HIV/AIDS was first diagnosed in June 1981, and some of the diagnosed homosexual men were dead by the end of the year. Researchers kept their study continued to know what kind of disease it was. The symptoms included respiratory problems and cancer. In 1982, it was named as AIDS when the infant was found to have the same illness as their parent.
A massive outbreak happened in 1983 in Central Africa, and after that, the researchers came to know that this disease highly sexually transmittable disease. The most frightening thing about AIDS is that there is no cure available to date, and it is the disease that caused the most recent number of deaths followed by Tuberculosis.
In HIV/AIDS, the human immune system undergoes progressive failure, making the body vulnerable to more diseases. The general symptoms may include weight loss, fatigue, or forgetfulness.
2. The Spanish Flu
Spanish Flu is locally known as “la grippe,” The severity of the flu was so significant that it killed more people than World War One. It remains one of the worst incidents that ever happened in Spanish history. It is thought to be a strain of Influenza, mostly targeting the people who were 20 to 40 years old.
At its peak, almost 28% of the American population got infected, and 675,000 people lost their precious lives.
1. The Black Death
At last, we are going to talk about the biggest catastrophe in humans’ history ever. Black Death was the cause of millions of deaths and infections. The real number is still unknown, but Black Death is for sure the worst pandemic in the humans’ history.

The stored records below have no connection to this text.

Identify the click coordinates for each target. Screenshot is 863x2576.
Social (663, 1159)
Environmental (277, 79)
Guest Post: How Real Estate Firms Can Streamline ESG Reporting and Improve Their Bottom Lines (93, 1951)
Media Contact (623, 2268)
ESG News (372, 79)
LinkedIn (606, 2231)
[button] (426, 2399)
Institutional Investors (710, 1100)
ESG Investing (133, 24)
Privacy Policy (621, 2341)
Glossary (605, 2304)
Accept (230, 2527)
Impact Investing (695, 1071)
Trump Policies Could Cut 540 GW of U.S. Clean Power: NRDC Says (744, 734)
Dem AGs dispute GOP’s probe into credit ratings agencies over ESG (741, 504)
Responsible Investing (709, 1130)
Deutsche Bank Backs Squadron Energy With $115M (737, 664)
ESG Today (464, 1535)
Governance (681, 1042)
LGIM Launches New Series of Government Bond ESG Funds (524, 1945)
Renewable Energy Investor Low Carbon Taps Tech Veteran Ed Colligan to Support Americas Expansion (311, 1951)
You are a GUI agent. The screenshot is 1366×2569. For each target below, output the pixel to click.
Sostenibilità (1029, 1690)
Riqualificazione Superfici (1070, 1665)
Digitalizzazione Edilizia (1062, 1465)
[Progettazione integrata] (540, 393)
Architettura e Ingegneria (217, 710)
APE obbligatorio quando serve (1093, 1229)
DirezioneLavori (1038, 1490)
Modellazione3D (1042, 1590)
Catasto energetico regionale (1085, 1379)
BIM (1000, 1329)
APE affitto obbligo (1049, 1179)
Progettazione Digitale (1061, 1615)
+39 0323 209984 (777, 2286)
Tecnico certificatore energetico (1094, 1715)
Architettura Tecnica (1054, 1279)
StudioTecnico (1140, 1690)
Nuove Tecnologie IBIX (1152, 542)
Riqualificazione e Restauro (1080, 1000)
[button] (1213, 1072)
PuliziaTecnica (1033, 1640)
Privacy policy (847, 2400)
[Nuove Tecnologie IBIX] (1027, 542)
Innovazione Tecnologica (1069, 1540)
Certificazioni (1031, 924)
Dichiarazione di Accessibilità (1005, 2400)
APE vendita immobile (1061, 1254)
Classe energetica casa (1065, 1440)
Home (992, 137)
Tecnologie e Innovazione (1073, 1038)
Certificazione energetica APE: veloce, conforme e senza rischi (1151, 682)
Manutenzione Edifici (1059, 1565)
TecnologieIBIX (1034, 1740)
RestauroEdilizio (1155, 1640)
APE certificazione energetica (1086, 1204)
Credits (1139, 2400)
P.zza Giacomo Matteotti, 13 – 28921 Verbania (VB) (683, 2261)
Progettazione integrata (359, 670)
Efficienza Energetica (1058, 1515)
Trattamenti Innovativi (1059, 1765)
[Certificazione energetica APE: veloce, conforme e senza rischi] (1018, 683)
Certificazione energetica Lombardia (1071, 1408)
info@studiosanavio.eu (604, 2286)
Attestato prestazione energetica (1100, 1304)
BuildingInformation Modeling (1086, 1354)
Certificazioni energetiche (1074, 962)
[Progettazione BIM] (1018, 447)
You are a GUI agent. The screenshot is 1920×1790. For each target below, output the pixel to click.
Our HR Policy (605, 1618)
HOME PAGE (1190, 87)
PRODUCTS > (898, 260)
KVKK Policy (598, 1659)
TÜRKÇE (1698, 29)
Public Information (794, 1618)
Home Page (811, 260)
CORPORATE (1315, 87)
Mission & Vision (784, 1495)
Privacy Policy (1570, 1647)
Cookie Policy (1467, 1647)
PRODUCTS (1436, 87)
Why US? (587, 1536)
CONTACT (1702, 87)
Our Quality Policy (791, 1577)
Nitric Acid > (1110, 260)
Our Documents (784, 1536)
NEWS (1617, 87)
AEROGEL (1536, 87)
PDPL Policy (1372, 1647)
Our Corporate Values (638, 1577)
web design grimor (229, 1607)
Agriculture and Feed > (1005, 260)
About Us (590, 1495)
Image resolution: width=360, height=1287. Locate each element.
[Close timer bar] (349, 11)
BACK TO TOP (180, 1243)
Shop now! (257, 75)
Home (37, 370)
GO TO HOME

Its outbreak began in the 1330s when the bubonic plague was found in China. As China is one of the biggest trading hubs of the world, it became the epicenter of the outbreak. The disease quickly spread to Europe because of its high transmissibility. The major carriers of this plague were rodents and flea bites.
Europe had no idea what they were going to face in the near future. The Black Death was present in almost every country of Europe by 1348, and it wiped out whole towns, villages, and regions. The disease arose every time when the fleas came in the spring season.
The Black Death was responsible for more than 25 million deaths (one-third of the European population), and it remained the symbol of death for more than five years in Europe.